Content starts

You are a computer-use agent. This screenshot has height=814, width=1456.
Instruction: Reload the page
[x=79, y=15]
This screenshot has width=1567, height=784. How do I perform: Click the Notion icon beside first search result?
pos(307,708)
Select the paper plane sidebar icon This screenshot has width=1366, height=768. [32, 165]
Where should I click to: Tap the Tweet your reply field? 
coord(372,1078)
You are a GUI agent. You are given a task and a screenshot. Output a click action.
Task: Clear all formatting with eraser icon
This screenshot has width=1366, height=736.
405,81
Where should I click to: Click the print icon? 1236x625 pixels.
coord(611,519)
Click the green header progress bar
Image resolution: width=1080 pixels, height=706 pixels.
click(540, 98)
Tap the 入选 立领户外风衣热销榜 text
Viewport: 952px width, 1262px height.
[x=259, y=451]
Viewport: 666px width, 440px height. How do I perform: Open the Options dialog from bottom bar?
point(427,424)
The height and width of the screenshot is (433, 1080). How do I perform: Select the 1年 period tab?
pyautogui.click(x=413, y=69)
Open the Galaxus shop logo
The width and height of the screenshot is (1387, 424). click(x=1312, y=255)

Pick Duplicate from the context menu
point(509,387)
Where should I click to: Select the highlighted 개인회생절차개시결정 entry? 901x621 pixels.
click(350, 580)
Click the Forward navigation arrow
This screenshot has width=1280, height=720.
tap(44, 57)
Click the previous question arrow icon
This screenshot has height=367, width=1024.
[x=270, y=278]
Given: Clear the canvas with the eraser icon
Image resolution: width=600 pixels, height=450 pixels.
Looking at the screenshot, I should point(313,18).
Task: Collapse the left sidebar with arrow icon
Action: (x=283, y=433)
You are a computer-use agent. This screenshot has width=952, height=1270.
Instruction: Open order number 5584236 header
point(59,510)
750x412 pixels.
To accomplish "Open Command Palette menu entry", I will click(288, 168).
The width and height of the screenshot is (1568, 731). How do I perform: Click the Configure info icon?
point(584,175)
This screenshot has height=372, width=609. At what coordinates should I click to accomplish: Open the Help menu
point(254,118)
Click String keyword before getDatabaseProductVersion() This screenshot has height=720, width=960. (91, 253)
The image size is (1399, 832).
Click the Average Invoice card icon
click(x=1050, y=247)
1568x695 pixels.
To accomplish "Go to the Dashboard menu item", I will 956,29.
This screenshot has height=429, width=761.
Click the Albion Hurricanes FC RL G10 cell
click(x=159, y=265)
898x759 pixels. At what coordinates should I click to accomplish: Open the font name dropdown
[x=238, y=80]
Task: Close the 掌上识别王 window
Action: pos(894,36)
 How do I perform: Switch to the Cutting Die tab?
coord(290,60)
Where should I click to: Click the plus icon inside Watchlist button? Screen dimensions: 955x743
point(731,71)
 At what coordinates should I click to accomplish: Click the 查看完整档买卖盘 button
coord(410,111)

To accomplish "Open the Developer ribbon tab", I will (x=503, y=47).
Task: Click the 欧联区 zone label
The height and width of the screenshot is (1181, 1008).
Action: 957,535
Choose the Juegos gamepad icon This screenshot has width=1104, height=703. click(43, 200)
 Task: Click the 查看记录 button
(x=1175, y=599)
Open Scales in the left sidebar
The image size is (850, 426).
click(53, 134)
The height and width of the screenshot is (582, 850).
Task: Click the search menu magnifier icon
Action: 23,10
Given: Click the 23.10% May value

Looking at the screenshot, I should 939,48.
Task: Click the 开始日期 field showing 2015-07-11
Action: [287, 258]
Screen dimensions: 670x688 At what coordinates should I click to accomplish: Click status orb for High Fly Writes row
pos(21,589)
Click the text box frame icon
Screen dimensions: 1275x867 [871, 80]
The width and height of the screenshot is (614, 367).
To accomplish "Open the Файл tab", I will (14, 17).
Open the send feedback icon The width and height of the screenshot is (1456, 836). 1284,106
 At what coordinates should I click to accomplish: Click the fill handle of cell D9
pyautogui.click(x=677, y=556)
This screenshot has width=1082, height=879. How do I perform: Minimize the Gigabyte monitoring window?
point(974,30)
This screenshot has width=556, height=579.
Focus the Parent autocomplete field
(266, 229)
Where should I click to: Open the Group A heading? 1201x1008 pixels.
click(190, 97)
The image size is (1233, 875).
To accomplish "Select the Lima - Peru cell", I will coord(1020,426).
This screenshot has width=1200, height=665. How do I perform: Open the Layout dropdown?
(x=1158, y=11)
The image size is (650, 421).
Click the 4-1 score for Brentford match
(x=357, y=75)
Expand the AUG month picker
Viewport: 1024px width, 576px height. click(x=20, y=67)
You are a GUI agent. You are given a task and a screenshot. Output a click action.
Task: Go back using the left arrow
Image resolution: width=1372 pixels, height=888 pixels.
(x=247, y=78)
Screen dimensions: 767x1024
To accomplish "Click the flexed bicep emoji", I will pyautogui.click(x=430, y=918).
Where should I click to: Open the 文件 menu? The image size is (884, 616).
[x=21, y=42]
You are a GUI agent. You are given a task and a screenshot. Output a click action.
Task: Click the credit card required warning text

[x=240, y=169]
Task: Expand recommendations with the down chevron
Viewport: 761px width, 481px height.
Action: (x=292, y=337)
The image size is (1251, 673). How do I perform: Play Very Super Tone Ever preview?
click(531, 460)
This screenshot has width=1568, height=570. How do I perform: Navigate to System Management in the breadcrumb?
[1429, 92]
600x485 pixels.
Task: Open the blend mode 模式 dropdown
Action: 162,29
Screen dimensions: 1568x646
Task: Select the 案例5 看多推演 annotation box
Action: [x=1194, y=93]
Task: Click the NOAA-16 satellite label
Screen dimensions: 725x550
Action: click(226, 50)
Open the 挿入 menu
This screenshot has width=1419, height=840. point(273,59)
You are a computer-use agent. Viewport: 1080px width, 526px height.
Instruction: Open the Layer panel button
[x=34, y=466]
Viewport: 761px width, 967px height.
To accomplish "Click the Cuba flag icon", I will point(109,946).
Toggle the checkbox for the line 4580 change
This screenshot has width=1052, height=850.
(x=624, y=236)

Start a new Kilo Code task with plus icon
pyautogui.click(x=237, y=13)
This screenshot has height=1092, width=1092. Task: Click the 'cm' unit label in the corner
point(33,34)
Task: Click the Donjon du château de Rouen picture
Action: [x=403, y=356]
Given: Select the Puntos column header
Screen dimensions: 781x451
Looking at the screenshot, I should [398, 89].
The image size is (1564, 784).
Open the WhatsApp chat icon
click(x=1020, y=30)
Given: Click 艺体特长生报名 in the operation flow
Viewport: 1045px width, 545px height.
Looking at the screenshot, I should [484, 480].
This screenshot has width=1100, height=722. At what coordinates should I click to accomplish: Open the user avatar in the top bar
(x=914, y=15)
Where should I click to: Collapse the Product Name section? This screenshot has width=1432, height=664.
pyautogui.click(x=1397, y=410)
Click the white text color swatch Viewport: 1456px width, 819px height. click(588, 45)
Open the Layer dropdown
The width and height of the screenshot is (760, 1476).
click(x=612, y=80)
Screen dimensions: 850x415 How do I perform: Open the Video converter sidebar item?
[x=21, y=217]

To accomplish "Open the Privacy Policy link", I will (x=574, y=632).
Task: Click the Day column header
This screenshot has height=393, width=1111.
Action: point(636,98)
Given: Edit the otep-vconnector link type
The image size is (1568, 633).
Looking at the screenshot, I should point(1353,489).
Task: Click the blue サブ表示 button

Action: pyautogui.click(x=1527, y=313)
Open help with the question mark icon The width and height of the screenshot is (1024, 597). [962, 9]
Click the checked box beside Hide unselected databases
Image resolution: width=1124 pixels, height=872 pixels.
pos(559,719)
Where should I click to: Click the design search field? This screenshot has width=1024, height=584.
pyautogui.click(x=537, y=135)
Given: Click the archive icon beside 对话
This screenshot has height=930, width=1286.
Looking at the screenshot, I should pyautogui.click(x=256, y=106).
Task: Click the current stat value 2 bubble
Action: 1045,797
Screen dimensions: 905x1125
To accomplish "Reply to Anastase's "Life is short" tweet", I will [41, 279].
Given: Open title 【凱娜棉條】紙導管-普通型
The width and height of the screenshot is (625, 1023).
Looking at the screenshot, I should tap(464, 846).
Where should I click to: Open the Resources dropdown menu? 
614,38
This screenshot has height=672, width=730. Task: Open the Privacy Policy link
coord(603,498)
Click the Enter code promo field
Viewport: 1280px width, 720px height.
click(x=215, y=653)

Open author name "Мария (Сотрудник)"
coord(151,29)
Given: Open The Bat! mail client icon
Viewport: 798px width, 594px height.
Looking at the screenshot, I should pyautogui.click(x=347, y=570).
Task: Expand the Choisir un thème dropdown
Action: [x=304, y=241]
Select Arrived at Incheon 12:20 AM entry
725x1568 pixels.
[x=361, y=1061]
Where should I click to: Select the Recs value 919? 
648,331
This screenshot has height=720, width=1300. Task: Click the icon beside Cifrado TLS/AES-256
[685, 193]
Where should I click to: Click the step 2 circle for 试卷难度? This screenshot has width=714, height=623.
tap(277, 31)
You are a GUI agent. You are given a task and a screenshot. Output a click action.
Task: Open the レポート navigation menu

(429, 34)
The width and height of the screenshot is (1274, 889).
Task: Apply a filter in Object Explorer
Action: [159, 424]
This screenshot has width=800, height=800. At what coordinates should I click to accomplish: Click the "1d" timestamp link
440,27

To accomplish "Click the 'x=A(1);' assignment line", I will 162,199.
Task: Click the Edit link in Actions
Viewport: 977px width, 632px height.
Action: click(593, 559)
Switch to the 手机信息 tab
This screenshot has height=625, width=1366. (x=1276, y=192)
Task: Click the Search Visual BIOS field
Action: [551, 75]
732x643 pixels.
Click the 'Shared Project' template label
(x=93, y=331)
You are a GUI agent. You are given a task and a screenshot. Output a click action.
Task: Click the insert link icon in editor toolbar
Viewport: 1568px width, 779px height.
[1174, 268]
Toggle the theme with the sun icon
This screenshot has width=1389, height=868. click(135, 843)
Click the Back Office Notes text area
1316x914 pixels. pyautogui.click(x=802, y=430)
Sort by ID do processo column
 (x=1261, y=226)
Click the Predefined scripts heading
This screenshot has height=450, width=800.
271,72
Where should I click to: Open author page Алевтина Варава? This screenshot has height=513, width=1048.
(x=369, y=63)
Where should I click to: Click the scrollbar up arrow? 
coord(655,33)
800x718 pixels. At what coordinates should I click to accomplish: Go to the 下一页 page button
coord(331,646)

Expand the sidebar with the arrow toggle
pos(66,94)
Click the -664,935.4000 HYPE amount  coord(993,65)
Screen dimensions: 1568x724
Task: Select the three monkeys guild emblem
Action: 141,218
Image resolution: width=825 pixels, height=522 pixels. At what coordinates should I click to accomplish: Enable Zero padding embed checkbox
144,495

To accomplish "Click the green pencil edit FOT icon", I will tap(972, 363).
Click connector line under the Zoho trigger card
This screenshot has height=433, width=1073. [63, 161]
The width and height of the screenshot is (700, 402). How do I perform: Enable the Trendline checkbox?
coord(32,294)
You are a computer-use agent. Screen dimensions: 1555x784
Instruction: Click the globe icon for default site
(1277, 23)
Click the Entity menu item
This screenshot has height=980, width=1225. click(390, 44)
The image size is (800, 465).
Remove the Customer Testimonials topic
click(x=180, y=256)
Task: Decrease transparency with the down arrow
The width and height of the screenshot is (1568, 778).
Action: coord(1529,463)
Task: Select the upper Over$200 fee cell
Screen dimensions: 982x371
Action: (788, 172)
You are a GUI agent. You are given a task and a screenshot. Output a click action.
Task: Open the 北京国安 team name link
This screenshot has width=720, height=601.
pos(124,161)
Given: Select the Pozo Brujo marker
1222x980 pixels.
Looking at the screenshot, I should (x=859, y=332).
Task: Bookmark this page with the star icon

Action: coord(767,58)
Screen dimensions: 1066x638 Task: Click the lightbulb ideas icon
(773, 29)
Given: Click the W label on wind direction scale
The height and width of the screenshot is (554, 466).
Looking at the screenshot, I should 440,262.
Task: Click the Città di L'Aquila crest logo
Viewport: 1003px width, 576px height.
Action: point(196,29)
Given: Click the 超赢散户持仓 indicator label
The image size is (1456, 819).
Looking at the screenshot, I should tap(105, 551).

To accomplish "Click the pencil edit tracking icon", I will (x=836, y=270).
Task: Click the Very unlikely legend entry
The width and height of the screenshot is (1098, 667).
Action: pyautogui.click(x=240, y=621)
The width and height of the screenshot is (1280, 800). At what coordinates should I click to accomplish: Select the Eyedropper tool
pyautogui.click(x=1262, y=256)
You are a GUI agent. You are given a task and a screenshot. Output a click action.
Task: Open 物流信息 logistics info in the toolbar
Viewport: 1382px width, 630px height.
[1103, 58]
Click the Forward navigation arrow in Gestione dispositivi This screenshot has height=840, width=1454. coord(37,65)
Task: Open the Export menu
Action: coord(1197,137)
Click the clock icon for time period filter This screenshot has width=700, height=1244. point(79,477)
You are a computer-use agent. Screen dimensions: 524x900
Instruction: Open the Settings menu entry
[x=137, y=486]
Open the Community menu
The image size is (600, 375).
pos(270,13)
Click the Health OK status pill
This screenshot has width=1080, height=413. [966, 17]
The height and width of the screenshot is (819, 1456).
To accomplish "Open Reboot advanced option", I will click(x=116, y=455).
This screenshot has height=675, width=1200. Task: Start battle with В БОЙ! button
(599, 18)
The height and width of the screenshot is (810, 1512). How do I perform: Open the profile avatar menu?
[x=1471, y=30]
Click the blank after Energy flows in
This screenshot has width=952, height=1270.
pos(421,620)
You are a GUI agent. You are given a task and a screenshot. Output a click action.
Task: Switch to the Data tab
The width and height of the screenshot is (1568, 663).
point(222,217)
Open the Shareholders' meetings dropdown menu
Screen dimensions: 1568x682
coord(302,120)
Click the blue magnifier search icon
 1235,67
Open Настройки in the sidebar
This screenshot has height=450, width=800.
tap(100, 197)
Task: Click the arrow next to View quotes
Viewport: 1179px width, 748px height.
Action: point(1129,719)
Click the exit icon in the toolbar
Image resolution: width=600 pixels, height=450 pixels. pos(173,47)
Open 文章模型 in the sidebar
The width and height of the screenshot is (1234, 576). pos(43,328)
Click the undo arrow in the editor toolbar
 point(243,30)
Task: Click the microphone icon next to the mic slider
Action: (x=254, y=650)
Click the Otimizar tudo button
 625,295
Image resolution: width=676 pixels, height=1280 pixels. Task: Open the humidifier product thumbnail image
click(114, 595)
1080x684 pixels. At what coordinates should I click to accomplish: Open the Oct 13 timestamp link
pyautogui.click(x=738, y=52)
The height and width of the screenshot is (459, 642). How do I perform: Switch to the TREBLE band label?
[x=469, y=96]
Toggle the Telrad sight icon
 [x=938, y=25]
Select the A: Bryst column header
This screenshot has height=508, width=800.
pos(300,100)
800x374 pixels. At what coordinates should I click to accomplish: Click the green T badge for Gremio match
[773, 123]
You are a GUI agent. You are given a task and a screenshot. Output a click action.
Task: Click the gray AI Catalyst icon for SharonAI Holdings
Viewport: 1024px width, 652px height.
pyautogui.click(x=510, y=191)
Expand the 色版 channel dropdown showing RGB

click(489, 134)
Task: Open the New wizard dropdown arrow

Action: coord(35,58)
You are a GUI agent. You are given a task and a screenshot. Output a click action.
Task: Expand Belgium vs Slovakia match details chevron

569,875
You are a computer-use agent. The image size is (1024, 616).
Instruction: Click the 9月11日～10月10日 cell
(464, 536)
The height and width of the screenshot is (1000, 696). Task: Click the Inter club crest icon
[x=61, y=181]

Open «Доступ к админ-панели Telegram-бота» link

Content ends

Look through the material above and print exactly the lines from the one containing "At what coordinates should I click to accomplish: Click the fill" to the one containing "This screenshot has width=556, height=579.", both included, and nothing more.

[RESPONSE TO THE TASK]
 At what coordinates should I click to accomplish: Click the fill handle of cell D9
pyautogui.click(x=677, y=556)
This screenshot has width=1082, height=879. How do I perform: Minimize the Gigabyte monitoring window?
point(974,30)
This screenshot has width=556, height=579.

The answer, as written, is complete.